Exercise in both human and animal models has identified potential makers for exercise neuroprotection: Brain-derived neurotrophic factor (BDNF), irisin cathepsin B (CatB), vascular endothelial growth factor (VEFG), ketone bodies, and lactate have been documented to increase following exercise and are associated with increased neurogenesis, decreased neuroinflammation and improved cognition.

Figure 6.

A. The Problem: As humans have evolved, walking has become far more efficient, with a far lower calorie expenditure.
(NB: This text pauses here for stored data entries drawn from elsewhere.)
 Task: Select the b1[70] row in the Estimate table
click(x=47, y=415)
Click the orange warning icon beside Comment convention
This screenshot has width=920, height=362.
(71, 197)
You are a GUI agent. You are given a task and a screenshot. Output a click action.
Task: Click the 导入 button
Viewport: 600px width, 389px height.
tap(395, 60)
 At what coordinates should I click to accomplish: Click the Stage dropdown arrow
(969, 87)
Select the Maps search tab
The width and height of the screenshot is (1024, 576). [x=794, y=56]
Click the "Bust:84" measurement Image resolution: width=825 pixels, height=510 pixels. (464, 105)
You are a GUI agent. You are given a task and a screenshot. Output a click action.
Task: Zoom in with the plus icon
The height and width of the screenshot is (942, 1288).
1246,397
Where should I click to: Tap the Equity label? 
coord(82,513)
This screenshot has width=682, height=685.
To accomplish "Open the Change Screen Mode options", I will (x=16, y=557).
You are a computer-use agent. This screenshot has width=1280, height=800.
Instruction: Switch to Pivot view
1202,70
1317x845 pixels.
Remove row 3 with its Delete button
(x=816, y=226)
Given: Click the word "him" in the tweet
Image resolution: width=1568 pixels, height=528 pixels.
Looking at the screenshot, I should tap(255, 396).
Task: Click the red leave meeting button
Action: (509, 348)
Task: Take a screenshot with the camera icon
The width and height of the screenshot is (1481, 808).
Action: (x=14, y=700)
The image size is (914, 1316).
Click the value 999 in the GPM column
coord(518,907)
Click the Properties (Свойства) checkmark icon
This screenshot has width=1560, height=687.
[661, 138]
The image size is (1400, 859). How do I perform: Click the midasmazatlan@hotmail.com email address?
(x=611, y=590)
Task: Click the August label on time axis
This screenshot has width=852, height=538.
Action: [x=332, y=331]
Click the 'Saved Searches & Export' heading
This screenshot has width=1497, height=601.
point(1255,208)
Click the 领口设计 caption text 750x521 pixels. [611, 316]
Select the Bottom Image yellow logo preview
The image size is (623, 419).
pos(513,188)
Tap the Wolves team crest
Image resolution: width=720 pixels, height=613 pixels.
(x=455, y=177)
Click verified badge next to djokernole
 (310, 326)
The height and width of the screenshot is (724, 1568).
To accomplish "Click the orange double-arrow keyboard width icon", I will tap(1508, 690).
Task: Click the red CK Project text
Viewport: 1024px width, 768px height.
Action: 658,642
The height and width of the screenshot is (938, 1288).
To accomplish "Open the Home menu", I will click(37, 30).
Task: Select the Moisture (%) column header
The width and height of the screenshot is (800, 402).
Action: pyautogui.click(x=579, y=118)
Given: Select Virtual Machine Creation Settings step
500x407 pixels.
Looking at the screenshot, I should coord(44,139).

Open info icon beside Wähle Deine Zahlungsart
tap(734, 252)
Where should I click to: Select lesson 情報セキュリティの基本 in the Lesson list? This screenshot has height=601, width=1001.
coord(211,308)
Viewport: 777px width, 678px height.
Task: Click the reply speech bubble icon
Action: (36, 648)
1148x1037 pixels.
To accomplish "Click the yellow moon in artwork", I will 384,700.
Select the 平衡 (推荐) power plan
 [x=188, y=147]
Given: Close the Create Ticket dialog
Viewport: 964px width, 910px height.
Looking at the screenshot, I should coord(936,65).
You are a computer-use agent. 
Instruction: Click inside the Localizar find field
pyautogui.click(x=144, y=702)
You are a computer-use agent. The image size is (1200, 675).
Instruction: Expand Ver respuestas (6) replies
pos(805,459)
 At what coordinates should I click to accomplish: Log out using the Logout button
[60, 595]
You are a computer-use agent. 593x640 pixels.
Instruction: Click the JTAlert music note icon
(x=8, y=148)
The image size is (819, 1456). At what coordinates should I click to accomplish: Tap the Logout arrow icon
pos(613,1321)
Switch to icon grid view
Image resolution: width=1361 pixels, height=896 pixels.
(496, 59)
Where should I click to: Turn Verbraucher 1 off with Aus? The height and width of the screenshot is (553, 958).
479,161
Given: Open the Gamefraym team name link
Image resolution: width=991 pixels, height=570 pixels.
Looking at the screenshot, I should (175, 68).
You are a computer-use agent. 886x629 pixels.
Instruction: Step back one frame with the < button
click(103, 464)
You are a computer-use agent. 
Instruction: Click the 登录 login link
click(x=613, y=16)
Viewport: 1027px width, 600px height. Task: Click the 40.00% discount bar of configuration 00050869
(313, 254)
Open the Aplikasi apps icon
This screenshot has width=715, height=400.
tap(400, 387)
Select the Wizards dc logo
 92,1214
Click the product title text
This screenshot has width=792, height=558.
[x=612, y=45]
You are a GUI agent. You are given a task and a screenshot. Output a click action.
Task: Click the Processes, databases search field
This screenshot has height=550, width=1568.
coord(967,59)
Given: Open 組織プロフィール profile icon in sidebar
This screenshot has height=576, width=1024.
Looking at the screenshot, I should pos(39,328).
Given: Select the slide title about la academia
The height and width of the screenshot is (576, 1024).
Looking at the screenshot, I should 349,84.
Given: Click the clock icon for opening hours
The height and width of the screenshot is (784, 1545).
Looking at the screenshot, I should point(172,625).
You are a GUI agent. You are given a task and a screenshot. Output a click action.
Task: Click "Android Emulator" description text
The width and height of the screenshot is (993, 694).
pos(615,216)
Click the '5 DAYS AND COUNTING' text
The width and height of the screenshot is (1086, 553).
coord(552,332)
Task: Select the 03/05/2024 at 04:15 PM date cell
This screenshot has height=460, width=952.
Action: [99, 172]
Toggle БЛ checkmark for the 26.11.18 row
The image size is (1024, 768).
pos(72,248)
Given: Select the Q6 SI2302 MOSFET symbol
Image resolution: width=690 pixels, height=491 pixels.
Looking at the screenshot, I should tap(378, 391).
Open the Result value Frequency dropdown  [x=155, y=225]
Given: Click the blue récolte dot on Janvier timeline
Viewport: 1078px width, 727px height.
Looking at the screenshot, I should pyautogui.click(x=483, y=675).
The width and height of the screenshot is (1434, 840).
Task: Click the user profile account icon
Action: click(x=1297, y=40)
B. In 1970 Monty Python’s Ministry of Silly walks comedic skit presented a putative solution to counter the increased efficiency of walking. At right is the actor and comedian John Cleese as Mr. Teabag demonstrating his iconic Silly Walk.

Figure 7.

A. Oxygen uptake (V̇O₂; ml · kg⁻¹ · min⁻¹) during participants’ usual walking (normal gait) and inefficient walking (Silly Walking, Mr. Teabag style) in 13 men and women (data from Gaesser et al. 242). For comparison, V̇O₂ during walking at 2.0 mph, 3.0 mph, and 4.0 mph in healthy adults (n = 40) is depicted by blue symbols (Data from Sawyer et al. 243) B. Association between energy expenditure (kcal/min; 1 kcal=4.18 kJ) and body mass (kg) for participants’ usual walking (dashed line) and the Mr. Teabag Silly Walking (solid line). Pearson correlations (r): participants’ usual walking (r=0.90); Mr. Teabag walk (r=0.81) (data from Gaesser et al. 242).